====== Data records ======

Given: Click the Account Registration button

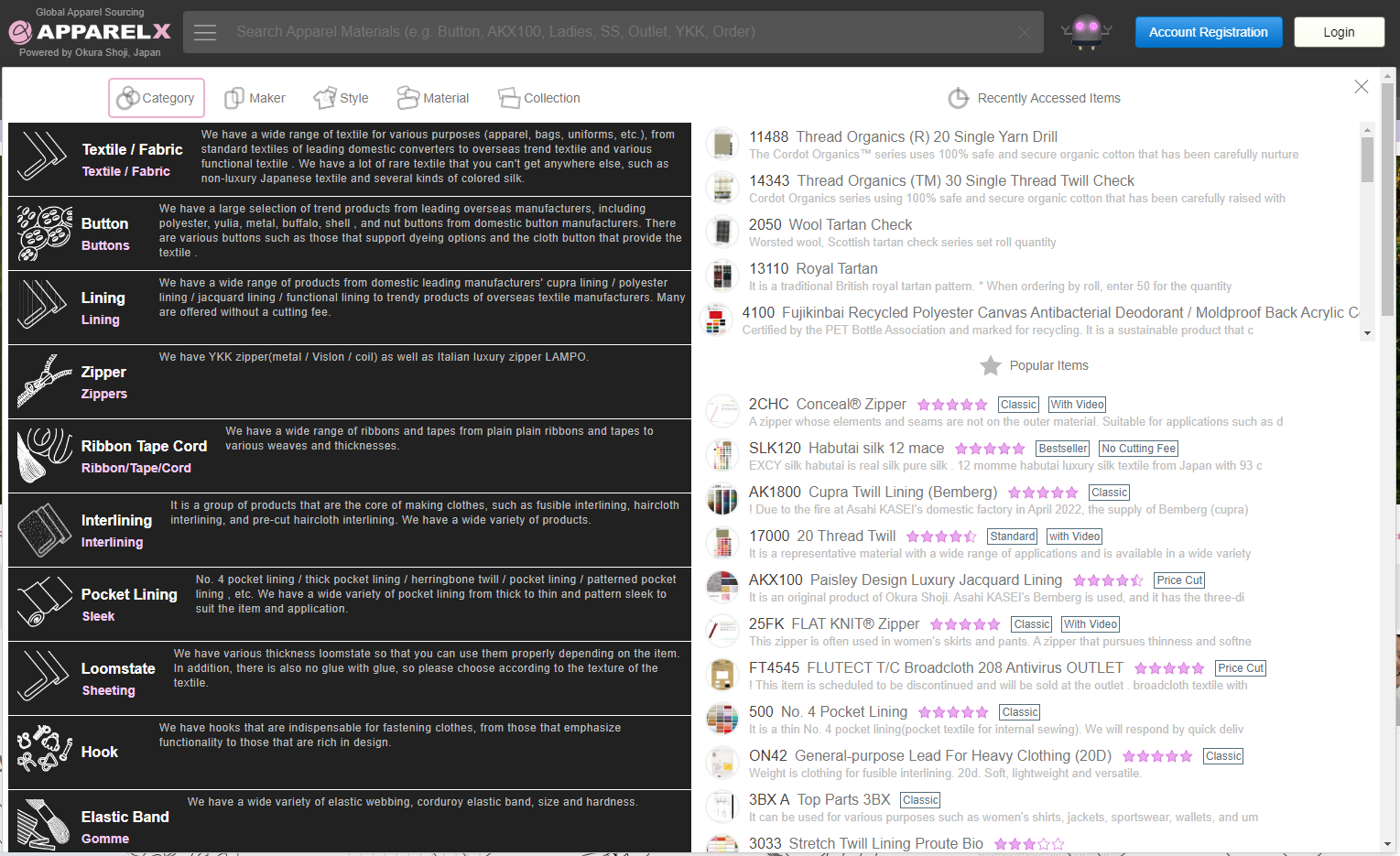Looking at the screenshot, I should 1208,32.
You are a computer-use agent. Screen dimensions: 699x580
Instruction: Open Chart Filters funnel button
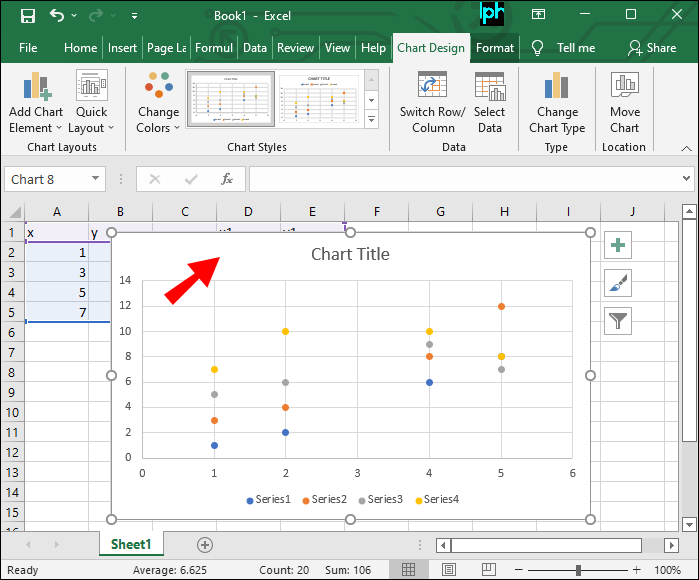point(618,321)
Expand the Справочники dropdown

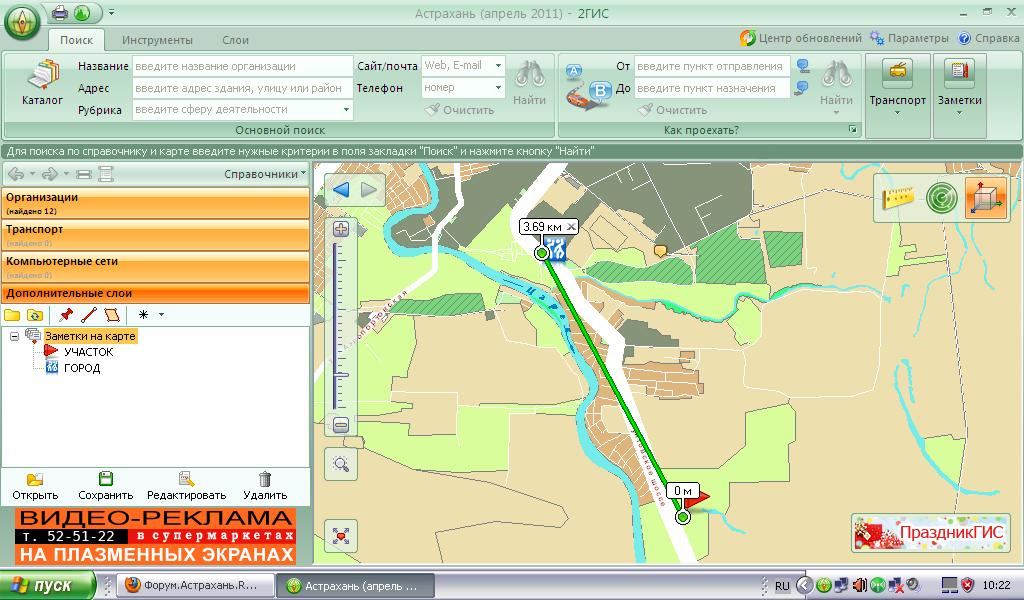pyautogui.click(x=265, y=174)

======

Problem statement. Every line in the data above needs to be given again exactly, pictures aside.

Solution for this task.
Given: Click the Account Registration button

Looking at the screenshot, I should 1208,32.
You are a computer-use agent. Screen dimensions: 699x580
Instruction: Open Chart Filters funnel button
point(618,321)
Expand the Справочники dropdown

pyautogui.click(x=265, y=174)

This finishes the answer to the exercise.